[Start of Attachment]

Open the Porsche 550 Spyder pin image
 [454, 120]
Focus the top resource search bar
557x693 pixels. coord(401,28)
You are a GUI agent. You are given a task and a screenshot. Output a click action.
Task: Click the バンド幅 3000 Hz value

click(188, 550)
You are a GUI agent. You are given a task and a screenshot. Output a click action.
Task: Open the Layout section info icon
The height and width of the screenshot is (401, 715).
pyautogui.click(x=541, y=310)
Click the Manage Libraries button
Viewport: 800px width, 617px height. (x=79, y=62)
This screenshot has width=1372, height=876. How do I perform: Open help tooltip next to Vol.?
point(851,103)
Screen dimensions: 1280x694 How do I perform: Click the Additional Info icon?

[End of Attachment]

• _What is required_: The lines to quote run from the one containing "This screenshot has" through the final line of the material above; please give them exactly, both ends included, and nothing else.

• _Reply_:
This screenshot has width=1372, height=876. How do I perform: Open help tooltip next to Vol.?
point(851,103)
Screen dimensions: 1280x694 How do I perform: Click the Additional Info icon?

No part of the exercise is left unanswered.